Asked by Sam

the poem When I think about myself by Maya Angelou utilizes hyperbole, understatement, and verbal irony. Give an example of two of the above literary devices (hyperbole, understatement, and/or verbal irony) from the poem. Explain how each device contributes to the poem's overall meaning. Be sure to give at least two specific examples/quotes from the poem in your response (one per literary device). Write at least a full paragraph.

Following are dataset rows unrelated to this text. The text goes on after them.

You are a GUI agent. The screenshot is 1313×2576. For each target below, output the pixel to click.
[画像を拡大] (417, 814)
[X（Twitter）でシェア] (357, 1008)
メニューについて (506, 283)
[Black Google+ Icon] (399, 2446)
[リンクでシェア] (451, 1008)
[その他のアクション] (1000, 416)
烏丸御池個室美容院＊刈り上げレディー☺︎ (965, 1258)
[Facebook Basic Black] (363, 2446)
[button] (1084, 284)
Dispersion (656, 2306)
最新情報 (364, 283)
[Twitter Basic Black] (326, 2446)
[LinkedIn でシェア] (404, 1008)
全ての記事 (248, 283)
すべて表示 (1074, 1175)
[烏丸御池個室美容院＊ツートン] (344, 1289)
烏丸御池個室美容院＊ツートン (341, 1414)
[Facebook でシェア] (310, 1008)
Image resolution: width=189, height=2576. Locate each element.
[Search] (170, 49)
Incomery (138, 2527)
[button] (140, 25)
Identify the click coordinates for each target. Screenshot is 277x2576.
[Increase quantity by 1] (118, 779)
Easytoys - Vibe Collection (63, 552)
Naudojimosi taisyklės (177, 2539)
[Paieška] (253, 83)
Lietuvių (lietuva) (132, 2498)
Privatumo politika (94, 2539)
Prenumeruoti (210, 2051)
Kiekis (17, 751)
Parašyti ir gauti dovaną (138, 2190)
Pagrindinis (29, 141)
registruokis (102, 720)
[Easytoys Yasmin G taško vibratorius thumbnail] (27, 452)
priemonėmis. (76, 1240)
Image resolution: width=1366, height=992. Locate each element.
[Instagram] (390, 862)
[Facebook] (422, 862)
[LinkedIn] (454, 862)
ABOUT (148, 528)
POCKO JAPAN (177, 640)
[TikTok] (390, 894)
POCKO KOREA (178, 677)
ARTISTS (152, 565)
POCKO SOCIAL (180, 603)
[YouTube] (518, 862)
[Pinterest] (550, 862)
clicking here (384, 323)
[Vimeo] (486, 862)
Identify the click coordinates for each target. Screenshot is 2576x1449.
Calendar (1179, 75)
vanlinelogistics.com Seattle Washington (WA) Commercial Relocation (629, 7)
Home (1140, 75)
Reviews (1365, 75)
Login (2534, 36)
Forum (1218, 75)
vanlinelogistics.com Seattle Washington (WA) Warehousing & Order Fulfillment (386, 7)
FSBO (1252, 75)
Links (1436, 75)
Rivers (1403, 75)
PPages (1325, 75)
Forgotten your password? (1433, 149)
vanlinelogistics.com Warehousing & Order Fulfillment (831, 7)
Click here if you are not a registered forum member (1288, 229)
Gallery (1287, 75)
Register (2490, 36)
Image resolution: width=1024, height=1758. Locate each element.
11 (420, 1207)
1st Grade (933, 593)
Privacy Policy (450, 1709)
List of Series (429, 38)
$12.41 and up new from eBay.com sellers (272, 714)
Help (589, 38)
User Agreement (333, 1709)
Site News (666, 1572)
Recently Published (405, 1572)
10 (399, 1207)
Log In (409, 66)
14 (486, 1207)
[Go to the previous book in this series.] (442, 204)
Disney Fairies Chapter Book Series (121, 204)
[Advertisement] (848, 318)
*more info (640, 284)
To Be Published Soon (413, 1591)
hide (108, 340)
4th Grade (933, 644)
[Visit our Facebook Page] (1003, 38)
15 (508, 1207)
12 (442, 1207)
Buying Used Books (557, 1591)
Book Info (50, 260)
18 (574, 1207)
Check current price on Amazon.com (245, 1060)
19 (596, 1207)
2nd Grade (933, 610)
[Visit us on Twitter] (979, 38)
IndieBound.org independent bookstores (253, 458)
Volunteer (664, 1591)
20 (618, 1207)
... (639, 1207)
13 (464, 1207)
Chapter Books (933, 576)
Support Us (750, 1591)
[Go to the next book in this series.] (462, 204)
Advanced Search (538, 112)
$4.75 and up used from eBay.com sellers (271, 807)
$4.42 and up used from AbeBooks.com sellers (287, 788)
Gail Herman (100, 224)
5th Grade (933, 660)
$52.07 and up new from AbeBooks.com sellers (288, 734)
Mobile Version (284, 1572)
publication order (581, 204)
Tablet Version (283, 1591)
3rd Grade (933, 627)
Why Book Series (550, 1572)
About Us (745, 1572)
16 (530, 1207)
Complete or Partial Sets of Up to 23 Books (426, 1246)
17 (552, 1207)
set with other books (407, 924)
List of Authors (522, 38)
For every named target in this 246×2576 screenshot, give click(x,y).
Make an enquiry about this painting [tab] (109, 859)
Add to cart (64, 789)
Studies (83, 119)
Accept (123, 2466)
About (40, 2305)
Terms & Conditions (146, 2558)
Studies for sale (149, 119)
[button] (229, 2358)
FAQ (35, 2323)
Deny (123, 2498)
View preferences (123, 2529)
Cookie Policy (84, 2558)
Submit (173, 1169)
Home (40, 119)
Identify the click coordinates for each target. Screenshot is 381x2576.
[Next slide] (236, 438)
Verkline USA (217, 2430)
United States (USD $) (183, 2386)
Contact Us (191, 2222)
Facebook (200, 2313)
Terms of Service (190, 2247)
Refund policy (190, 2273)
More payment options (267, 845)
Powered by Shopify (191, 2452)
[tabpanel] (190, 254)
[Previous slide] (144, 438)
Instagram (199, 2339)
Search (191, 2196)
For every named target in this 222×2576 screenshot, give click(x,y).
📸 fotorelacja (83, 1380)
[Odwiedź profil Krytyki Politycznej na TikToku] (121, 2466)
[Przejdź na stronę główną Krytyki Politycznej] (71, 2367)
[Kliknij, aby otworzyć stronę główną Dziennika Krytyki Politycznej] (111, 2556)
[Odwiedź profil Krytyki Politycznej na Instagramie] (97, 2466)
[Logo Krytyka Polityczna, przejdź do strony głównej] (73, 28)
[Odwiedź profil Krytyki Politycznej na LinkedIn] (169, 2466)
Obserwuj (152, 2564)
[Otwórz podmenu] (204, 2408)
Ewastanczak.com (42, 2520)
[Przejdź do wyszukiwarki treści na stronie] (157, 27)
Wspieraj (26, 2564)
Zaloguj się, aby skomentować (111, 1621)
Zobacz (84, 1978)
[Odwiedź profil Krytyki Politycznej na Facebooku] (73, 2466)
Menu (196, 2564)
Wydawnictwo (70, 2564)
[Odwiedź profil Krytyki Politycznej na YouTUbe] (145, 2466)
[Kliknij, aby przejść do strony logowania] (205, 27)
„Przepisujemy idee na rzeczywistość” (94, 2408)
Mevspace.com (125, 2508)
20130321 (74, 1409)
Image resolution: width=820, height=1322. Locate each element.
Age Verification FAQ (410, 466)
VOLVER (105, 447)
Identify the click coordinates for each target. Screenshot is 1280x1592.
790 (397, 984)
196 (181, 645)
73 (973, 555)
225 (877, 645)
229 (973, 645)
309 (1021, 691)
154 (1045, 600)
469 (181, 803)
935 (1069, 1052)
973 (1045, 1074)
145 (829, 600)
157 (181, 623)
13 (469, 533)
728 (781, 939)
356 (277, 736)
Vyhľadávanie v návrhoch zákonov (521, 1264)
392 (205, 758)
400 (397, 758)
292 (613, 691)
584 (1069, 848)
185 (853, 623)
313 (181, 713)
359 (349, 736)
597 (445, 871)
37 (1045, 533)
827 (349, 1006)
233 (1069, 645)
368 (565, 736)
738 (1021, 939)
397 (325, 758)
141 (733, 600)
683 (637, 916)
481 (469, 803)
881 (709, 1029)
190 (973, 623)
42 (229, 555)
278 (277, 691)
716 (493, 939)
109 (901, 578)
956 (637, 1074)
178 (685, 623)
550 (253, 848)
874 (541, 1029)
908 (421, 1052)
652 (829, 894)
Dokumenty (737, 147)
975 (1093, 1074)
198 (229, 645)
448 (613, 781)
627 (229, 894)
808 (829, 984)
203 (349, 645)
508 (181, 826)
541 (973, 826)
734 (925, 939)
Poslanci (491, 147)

When I think about myself, I almost laugh myself to death, My life has been one great big joke, A dance that's walked A song that's spoke, I laugh so hard I almost choke When I think about myself. Sixty years in these folks' world The child I works for calls me girl I say 'Yes ma'am' for working's sake. Too proud to bend Too poor to break, I laugh until my stomach ache, When I think about myself. My folks can make me split my side, I laughed so hard I nearly died, The tales they tell, sound just like lying, They grow the fruit, But eat the rind, I laugh until I start to crying, When I think about my folks.

All Answers 1

Answered by GPT-5 mini AI
Two strong examples are the hyperbole in the line “When I think about myself, I almost laugh myself to death,” and the verbal irony in “My life has been one great big joke.” The hyperbole—claiming laughter so extreme it could kill her—exaggerates the speaker’s reaction to her own life and emphasizes how she copes with hardship through laughter; it shows that humor is not trivial but a powerful, visceral response that keeps her going and makes suffering bearable. The verbal irony of calling her hard, constrained life “one great big joke” likewise masks pain with a joking tone: she states the opposite of what the troubles and humiliations (being called “girl,” working for others, poverty) would normally inspire, so the line exposes bitterness and resilience at once. Together these devices deepen the poem’s meaning by showing that laughter and ironic speech are survival strategies—ways the speaker preserves dignity and transforms humiliation into strength.